THE EXERCISE:
Extract every line of text from the data below, reproducing each one verbatim and omitting the pictures.

** Start of RECORDS SUPPLIED **

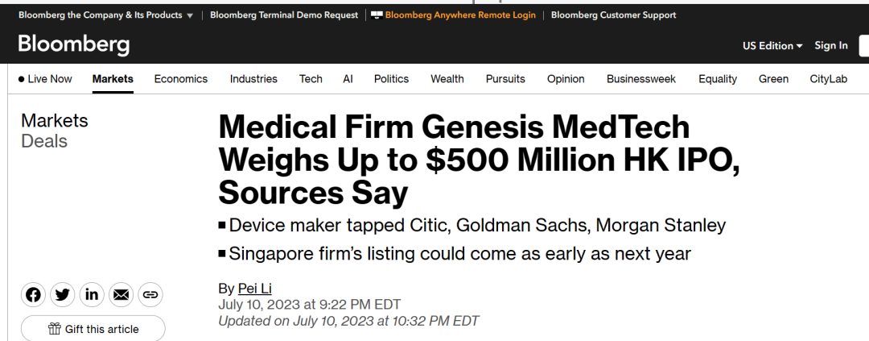The height and width of the screenshot is (341, 869).
Task: Click the Bloomberg logo
Action: pyautogui.click(x=74, y=44)
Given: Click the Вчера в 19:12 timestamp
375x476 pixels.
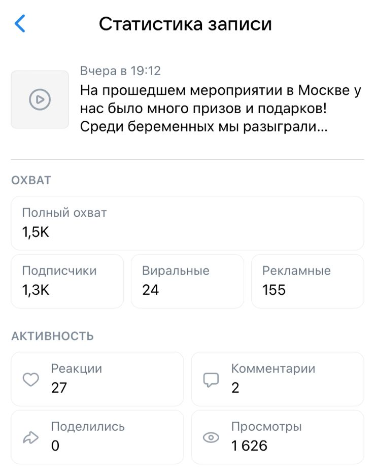Looking at the screenshot, I should pos(120,71).
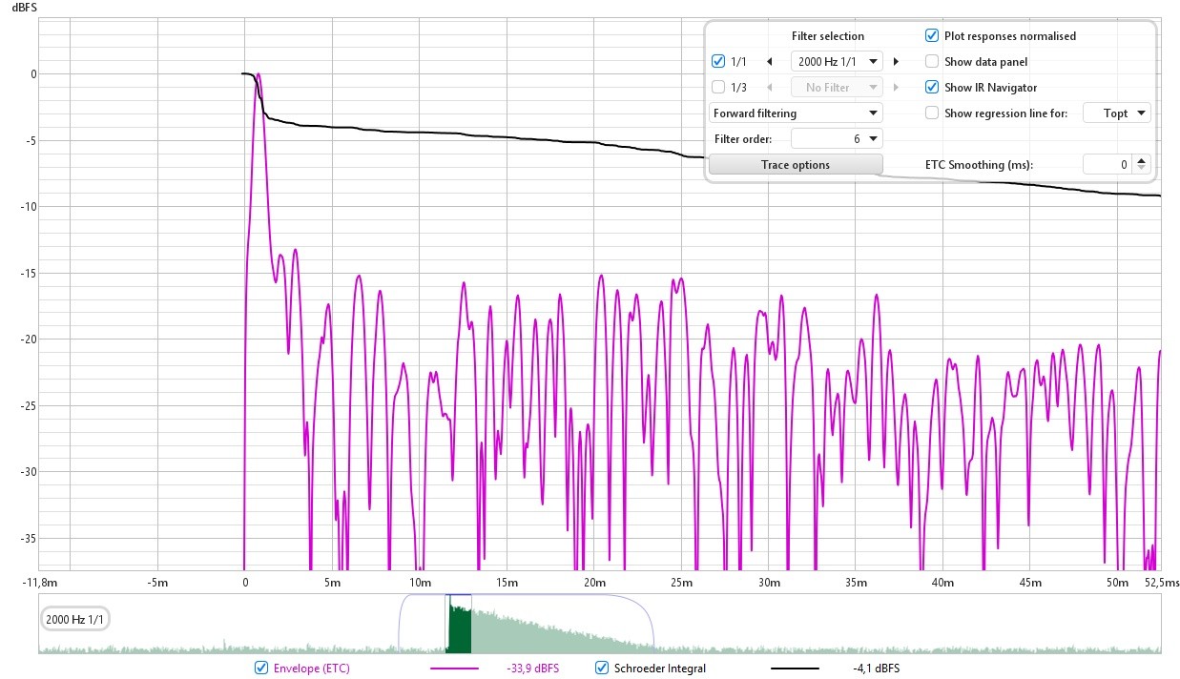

** End of RECORDS SUPPLIED **

FULL SOLUTION:
The height and width of the screenshot is (341, 869).
Task: Click the Bloomberg logo
Action: pyautogui.click(x=74, y=44)
Given: Click the Вчера в 19:12 timestamp
375x476 pixels.
Looking at the screenshot, I should pos(120,71).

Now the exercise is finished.